Note: probably don't do this if anyone is ON the elevator at the same time as you are. That's a little too asshole-y.
Despite farts being hilarious and a great way to stink up the lives of assholes out there, there are moments when our social conscious fires up and compels us to not make friends and co-workers suffer our rancid farts. That's when it's important to have a secret special farting place - a private spot that people don't go, where you can fart without holding anything back.
Ideal spots include:
Private bathrooms (duh)
Your boss's office when he's out at a meeting
Your office's server room (if you have one - pretty ideal because it's a nice temperature, few people are ever in there, and - most importantly - there are fans blowing constantly, to drown out the sound of the fart and sucking away the stink)
There's nothing quite like standing before some important, historical location, taking a moment to soak in the majesty of the sight, and then letting loose a real wet fart. Sure, the Grand Canyon is an incredible piece of nature, but don't let its magnificence make you lose your sense of humor and forget that farts are the funniest when things have taken a turn for the serious.

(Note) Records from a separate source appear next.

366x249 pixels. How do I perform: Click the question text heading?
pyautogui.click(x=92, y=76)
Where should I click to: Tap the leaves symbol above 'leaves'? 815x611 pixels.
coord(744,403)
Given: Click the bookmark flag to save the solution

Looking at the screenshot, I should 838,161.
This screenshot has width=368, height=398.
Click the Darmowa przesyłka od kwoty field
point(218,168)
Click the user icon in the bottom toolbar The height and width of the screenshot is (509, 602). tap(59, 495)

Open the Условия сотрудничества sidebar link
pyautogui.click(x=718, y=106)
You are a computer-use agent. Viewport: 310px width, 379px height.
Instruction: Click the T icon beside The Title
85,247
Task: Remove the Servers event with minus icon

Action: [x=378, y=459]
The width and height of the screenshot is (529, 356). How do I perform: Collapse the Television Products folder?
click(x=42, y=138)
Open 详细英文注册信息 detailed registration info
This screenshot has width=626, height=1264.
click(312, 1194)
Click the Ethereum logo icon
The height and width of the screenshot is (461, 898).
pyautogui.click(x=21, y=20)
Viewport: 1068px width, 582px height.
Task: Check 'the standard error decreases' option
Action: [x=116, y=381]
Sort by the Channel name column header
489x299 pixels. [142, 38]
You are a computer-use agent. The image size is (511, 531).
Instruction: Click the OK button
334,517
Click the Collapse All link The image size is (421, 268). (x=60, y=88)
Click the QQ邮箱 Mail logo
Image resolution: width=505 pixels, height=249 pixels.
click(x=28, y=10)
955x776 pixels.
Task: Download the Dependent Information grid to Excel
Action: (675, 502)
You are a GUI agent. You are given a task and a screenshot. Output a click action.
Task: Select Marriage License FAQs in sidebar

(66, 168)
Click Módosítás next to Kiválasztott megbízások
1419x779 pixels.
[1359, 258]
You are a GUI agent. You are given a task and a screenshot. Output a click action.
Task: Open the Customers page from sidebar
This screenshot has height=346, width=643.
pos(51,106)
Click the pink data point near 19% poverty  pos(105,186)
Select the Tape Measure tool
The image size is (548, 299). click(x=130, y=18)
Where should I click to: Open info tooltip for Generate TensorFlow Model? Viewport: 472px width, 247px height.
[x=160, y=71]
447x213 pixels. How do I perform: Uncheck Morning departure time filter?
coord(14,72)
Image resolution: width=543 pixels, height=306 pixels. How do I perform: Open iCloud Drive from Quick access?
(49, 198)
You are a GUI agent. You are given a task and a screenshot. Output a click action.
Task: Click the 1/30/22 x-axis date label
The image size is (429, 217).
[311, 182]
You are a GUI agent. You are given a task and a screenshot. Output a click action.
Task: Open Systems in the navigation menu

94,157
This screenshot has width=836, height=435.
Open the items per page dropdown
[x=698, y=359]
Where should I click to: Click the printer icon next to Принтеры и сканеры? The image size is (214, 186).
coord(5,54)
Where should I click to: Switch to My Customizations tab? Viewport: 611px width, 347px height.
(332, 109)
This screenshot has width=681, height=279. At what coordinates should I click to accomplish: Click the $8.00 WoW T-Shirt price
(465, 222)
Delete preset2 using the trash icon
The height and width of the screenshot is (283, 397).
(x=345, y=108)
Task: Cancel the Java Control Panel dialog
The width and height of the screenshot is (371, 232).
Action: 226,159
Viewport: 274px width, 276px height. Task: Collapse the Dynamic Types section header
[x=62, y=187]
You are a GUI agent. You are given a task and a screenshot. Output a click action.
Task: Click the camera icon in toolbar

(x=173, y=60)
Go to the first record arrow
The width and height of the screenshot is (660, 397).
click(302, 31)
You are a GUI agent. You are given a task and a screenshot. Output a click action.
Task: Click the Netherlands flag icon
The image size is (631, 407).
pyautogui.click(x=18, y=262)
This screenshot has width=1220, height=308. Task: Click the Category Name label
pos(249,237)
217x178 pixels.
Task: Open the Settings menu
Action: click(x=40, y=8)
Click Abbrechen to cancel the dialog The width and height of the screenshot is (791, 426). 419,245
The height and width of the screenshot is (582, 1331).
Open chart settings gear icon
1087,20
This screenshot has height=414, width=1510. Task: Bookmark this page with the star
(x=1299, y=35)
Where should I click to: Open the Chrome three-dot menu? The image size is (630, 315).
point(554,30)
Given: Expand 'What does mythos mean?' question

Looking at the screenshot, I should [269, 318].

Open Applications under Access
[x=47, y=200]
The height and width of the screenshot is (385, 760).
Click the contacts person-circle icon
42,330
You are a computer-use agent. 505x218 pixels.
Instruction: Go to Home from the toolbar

As Krusty the Klown said, "the pie gag only works when the sap's got dignity."
Here's the big thing about farts - they are hilarious. However, they're still kinda gross, so you need to balance the hilarity-to-grossness scale as best you can. So - if you've ever given up on hooking up with people around you, the best time to fart is during a quiet serious moment - while you're in class taking a test, in church, or sitting at your desk at work - a loud fart helps break up the quiet dullness and will make everyone laugh, but will at the same time make everyone think you're sorta gross.
Farting is nature's gift to us - a strange sensation of warmth, expelling gas, and relief. We all do it, and it's a necessary part of existence. Don't be ashamed of your farts - let them fly when you feel the time is right. Life is too short to hold in farts and live in discomfort.
Follow your heart, let loose your fart.